Come dire no ai dolci?

Cosa scatena la dipendenza da dolci? Possiamo resistere alla tentazione? Ecco alcuni consigli.

Consumare dolci regolarmente genera colesterolo, stati di ansia, sovrappeso e obesità, problemi cutanei e aggressività. Inoltre, tra gli effetti sui bambini, tradizionalmente più attratti da questo genere di alimenti rispetto agli adulti, è stato associato a iperattività e difficoltà di concentrazione.

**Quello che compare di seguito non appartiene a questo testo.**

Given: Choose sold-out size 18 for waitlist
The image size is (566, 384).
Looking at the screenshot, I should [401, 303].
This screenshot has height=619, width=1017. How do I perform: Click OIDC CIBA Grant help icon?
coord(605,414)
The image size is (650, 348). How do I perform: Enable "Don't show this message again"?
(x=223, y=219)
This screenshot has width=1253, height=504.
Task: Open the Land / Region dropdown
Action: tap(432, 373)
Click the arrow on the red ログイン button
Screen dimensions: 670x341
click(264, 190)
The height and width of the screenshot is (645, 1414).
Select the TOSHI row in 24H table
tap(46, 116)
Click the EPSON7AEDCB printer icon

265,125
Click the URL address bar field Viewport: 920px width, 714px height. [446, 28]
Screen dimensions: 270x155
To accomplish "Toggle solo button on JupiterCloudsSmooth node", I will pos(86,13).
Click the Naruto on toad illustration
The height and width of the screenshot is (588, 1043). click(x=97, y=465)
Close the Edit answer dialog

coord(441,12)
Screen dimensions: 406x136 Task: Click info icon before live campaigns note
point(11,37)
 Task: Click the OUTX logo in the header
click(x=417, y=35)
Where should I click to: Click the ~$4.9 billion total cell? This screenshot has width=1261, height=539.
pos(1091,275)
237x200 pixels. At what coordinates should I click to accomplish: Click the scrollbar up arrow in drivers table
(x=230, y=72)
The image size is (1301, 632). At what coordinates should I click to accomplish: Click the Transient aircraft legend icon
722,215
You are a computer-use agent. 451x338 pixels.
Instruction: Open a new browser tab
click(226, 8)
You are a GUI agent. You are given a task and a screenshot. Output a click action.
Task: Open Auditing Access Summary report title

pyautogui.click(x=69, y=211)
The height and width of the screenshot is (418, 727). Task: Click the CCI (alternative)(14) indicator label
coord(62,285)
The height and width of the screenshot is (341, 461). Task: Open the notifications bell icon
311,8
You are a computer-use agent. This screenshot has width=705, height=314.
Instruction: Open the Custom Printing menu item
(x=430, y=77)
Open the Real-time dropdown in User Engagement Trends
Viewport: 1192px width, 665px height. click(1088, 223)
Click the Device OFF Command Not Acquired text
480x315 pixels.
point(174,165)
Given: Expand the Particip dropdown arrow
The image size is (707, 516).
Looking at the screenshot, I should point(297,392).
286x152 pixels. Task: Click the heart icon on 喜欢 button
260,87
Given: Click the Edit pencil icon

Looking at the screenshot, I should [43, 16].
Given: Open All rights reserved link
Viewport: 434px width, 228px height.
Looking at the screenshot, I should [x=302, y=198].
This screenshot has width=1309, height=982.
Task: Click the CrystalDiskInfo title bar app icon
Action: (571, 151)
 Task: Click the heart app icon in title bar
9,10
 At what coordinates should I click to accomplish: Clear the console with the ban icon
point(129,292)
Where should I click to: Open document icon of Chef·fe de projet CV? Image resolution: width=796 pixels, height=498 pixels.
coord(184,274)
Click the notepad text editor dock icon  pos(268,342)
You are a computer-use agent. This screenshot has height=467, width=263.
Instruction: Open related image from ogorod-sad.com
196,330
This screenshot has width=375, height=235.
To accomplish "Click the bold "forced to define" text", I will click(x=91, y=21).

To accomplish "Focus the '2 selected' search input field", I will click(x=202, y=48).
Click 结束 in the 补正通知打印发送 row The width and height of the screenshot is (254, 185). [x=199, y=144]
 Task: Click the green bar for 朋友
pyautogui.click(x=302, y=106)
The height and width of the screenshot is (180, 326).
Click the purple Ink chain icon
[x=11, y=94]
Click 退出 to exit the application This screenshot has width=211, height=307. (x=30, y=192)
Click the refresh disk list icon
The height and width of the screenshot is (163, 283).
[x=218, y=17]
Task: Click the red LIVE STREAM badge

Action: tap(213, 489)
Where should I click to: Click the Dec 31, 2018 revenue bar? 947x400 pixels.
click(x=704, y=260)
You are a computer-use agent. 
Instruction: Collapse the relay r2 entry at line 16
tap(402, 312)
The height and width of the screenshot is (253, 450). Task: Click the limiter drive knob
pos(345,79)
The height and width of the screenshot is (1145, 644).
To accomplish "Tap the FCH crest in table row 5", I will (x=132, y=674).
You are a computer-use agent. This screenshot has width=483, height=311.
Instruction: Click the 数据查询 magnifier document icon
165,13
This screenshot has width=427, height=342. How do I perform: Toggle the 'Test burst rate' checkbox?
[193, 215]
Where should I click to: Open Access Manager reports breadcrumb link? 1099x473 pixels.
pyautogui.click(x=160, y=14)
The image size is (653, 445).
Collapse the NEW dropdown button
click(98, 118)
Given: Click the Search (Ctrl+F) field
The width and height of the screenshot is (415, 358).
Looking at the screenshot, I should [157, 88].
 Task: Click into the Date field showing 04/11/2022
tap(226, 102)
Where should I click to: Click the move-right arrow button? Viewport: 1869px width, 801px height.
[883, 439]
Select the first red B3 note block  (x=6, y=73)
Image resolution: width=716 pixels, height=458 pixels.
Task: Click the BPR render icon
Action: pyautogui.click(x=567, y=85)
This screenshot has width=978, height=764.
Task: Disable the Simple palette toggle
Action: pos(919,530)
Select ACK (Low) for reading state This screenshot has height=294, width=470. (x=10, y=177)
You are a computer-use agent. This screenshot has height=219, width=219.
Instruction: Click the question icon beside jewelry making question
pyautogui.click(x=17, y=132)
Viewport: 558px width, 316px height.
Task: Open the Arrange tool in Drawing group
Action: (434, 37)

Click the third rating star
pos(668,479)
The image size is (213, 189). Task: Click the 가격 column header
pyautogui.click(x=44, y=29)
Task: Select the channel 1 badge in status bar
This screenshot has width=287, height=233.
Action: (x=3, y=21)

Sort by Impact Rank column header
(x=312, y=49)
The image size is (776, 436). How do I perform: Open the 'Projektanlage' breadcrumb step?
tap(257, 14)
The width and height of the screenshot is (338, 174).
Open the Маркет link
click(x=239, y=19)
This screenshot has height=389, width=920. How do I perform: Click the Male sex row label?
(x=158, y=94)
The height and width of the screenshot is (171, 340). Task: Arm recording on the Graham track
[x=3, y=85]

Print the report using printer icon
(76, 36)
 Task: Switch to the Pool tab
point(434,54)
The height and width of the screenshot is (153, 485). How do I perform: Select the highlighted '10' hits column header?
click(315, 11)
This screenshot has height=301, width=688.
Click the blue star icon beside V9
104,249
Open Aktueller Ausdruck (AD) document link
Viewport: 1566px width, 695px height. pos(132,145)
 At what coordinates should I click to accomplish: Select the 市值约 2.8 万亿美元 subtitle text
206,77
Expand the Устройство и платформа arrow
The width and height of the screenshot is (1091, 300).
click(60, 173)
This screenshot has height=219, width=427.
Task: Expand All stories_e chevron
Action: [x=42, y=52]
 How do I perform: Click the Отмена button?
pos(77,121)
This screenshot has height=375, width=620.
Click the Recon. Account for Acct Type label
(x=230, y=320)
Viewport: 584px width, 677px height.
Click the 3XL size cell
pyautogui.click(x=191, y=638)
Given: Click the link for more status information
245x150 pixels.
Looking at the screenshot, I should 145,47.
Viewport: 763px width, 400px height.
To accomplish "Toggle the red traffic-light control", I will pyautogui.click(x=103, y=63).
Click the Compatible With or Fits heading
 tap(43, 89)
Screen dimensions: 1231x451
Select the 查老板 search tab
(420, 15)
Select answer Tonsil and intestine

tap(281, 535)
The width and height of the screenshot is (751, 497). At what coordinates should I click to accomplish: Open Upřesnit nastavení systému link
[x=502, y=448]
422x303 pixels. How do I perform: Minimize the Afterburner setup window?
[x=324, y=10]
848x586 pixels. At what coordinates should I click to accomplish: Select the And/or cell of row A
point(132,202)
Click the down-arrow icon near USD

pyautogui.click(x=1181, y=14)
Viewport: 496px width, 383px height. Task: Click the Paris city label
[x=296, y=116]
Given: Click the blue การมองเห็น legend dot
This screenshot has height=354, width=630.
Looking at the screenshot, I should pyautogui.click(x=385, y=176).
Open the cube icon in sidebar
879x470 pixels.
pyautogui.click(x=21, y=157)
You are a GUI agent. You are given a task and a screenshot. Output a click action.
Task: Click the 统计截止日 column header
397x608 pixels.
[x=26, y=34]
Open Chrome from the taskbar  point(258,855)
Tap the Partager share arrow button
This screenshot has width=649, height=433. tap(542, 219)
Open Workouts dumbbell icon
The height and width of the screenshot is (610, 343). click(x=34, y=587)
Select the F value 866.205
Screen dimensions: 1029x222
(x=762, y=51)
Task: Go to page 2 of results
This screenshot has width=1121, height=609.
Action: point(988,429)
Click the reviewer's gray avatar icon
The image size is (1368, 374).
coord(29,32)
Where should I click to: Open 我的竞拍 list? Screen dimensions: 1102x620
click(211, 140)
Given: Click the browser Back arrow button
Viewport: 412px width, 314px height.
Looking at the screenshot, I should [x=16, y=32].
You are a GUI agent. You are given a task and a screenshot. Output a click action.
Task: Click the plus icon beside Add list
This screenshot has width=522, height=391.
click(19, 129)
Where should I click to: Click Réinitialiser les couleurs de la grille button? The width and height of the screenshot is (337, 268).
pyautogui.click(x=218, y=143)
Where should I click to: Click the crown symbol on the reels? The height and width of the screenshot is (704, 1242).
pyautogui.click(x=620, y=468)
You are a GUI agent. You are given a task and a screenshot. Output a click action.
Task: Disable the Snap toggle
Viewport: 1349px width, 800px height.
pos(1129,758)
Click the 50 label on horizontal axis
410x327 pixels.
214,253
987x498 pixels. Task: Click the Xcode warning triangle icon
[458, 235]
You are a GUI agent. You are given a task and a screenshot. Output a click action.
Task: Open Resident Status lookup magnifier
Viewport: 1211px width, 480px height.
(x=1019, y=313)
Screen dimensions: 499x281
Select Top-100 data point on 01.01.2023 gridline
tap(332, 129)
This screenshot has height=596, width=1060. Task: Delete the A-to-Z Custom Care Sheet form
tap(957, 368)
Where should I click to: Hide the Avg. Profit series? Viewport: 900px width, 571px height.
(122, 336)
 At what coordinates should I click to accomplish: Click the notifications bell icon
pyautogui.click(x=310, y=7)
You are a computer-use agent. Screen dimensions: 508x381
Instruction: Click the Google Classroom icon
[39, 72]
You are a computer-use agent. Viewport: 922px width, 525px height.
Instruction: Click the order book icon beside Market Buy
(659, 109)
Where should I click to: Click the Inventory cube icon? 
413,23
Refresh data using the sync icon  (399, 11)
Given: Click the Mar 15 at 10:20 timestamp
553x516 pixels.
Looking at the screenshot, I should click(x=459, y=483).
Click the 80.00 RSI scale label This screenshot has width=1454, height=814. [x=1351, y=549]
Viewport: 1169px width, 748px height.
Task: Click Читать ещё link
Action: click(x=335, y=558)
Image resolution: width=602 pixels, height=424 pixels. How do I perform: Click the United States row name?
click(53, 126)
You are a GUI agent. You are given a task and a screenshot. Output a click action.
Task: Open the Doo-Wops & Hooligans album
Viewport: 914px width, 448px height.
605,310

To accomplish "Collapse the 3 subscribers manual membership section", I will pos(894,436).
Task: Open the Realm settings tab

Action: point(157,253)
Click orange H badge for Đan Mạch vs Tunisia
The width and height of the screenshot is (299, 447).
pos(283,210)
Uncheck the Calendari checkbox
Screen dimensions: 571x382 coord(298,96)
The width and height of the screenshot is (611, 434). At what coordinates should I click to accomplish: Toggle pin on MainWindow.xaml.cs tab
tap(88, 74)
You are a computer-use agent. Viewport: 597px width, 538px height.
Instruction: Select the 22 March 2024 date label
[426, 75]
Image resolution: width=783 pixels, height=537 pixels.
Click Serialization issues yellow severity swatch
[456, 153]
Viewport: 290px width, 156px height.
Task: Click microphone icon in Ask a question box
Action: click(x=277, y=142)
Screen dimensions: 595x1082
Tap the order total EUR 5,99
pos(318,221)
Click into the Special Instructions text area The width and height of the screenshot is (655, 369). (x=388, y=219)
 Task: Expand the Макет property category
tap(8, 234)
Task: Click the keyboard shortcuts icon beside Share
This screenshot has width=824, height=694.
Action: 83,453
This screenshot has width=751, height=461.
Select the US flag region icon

Da cosa dipende la voglia di dolci?

  • Bisogno metabolico di zucchero. A volte si possono verificare, anche in persone non diabetiche, stati di ipoglicemia. L’organismo, e in particolare il cervello, ha costantemente bisogno di glucosio per funzionare correttamente, per questo motivo ci chiede zucchero se non gliene forniamo a sufficienza. Tuttavia non distingue gli zuccheri semplici, dagli zuccheri complessi (come frutta, cereali, pane, pasta) e tende a prediligere il prodotto meno sano, che è più appetitoso.
  • Pasti eccessivamente salati. Possono generare lievi stati ipoglicemici. In questi casi, per evitare di cedere alla tentazione, invece di chiudere il pasto con un dolcetto preferire invece un frutto o frutta secca.
  • Vuoto emotivo. Le persone che consumano dolci in quantità elevate ogni giorno solitamente stanno rispondendo a delle mancanze interiori. Vogliono trovare una soluzione allo stress e l’ansia che si sono accumulati nell’arco della giornata.
  • Mancanza di dopamina. La dopamina è un neurotrasmettitore prodotto quando ci sentiamo ricompensati a seguito di qualche avvenimento o azione compiuta. Quando è bassa, si piange facilmente e ci si sente irritabili. Una carenza di dopamina genera stress che a sua volta genera una tendenza, in alcune persone, a consumare dolci. In questi casi, può essere molto utile consumare fave e zucca.

I consigli per non cadere in tentazione

Dire di no ai dolci non è facile però arriva un momento in cui bisogna evitare gli eccessi e pensare alla propria salute in modo più concreto. Ecco alcuni utili suggerimenti:

1) Leggere le etichette

Alcuni prodotti alimentari non sembrano dolci, ma in realtà lo sono. Imparare a leggere le etichette significa diventare più consapevoli di cosa si sta portando in tavola e di conseguenza a evitare prodotti potenzialmente dannosi per la salute.

2) Smettere di acquistarli

Non avere in casa dolci significa ridurre del 90% le possibilità di consumo.

3) Sostituire lo zucchero

Imparare a sostituire lo zucchero con prodotti naturali dolcificanti, come la stevia, in piccolissime quantità, è già un grande passo avanti.

4) Trovare la giusta motivazione

La motivazione è l’arma più forte per raggiungere un obiettivo e rinunciare a tutte quelle piccole tentazioni che impediscono di riuscirci.

5) Fare un’analisi interiore

La fame nervosa e l’eccessivo bisogno di mangiare dolci è spesso collegato a una carenza di affetto o un accumulo di ansia e stress. Trovare il problema e risolverlo, aiuterà anche a dire di no ai dolci definitivamente.

6) Bere tanta acqua

Aiuta a ridurre l’attacco di fame ma soprattutto, spesso interpretiamo male i segnali del corpo e, quando si ha bisogno di bere, si crede invece di voler mangiare. Inoltre, l’acqua dona un senso di sazietà.

7) Seguire una sana alimentazione

Mangiar bene e in modo regolare aiuta a cadere meno nella tentazione di consumare dolci tra un pasto e l’altro.

8) Masticare molto e prolungare i pasti per almeno 20 minuti

È il tempo necessario perché dallo stomaco giunga un segnale di sazietà al cervello. In caso contrario potremmo sentirci pieni solo per aver mangiato velocemente e ritrovarci ad avere fame dopo poche ore.